Terror Inc. Nos. 1-4, 8 (Marvel, cover dates July, 1992- February, 1993)
I will read almost anything if it is cheap or free, in this case these issues which I found in the .10 box at Big Ben's Comix Oasis in Allen Park, MI. They were blowing out the .50 box back issues for .10 a piece, thousands of them. I spent three hours in there one day after work, piecing together an entire run of Nightmask in F/NM and nice chunks of the '90s Morbius The Living Vampire series, among other treasures. I had never even heard of this title, but for .10, who cares? I grabbed what was there.
The basic concept of the series is that Terror, a bounty hunter whose origin is not revealed in any of these issues, somehow can use the body parts of other people and gain their abilities and memories, i.e. an Olympic runner's legs help him run fast, etc. This is black humor big time, filled with gore and an air of '90s "extreme"-ness. Amusing for a dime, but at full cover price...probably not. The artwork is typical '90s scratchy garbage. I like looking at old ads and checklists in these back issues. I was staggered by how many crappy titles Marvel produced back then. Then again, I am staggered by the amount of crappy titles that Marvel produces today. The more things change... I look forward to reading today's "lost" masterpieces out of some .10 box in 2030.
CLASSIC G.I. JOE VOL. 8 (IDW, 2010, softcover)
Collects G. I. Joe: A Real American Hero Nos. 71-80 (cover dates May- Late November, 1988)

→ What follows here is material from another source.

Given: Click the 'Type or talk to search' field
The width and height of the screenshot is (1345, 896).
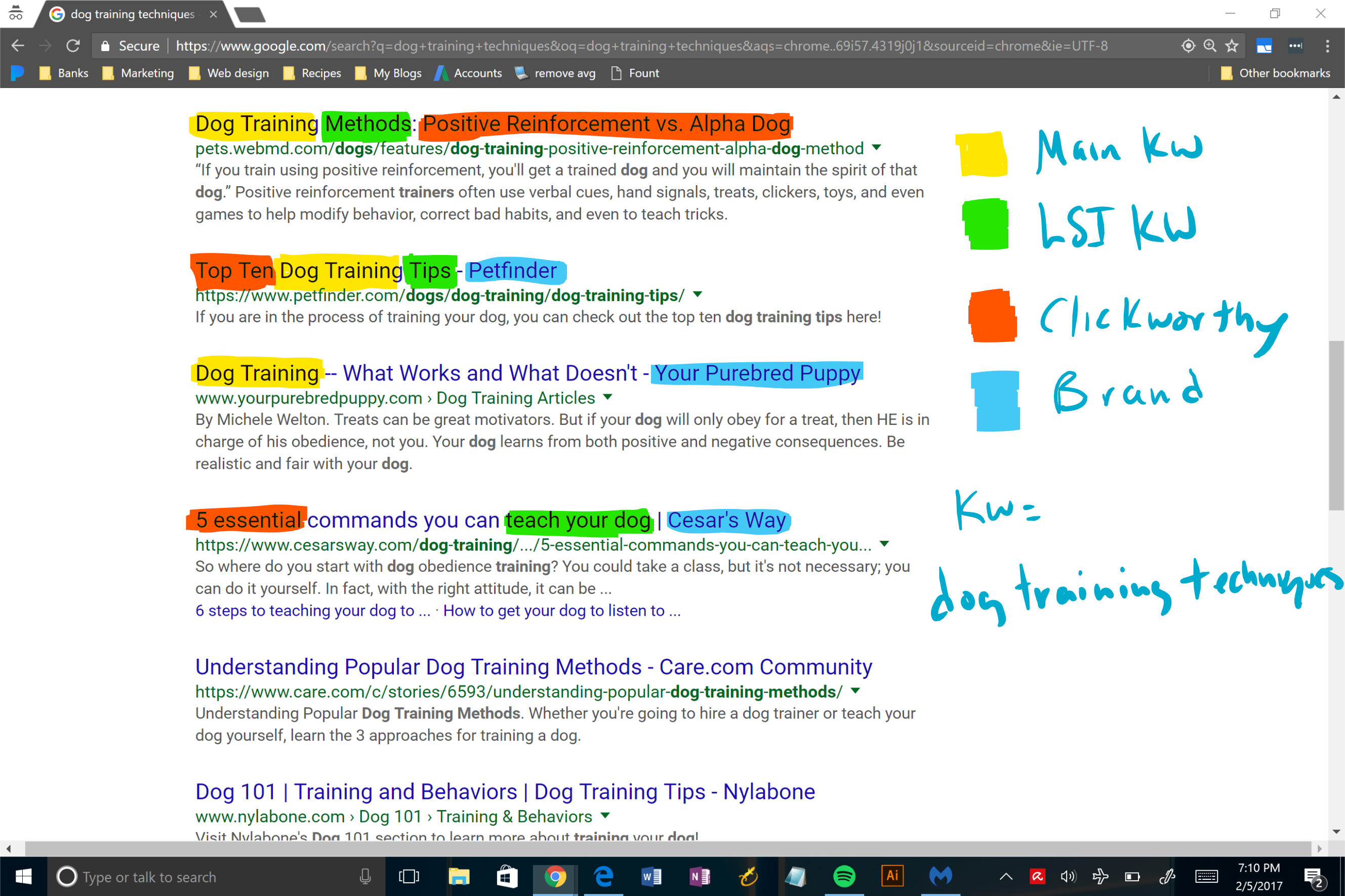Looking at the screenshot, I should tap(172, 877).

I had already abandoned ship when these issues were originally released, so this was all-new to me. The linework and restoration are spotty throughout the book. Most of it looks fine, but there are some pages that you can tell were not re-colored by "hand". All comics are colored on computers these days, including collected editions like this. The colorist matches the original color palette as closely as possible, and there are two methods to doing this. One is by hand, very time consuming but very nice, and the other is to let the computer fill in the shapes, which often obliterates linework. This is the case here. Also, some of these issues were scanned in poor resolution, with pixelated linework being the result. While nowhere near as bad as Volume 6 or 7 (or some of the later ones...reviews forthcoming), it still annoys the ***t out of me because I know that this is laziness and not the limits of technology. Every other company has long since learned how to collect Classic (read: pre-digital file) material properly, so why can't IDW?
The stories are fun, action-packed, never a dull moment fare. Writer Larry Hama is a genius with these characters, even making the mandated insertion of new characters and vehicles (toys) seem plausible. Marshall Rogers (of '70s Batman fame) even alternates artwork duties with Joe stalwart Rod Whigham.
This book smells fantastic, with it's toxic yet pleasing aroma undoubtedly being the result of that magical Korean printing. It smells much like the Chinese printing, which I have characterized in the past as such: The result of asbestos tiles, lead paint chips, and mercury from recalled thermometers. The Korean printing has one extra delightful ingredient, though: the tears of the children forced to make these books in sweatshop conditions. It's funny how in these issues Roadblock bashes a motorist who doesn't drive an American vehicle, and there are a few other pro-American references in this title, and now these things are printed in Korea.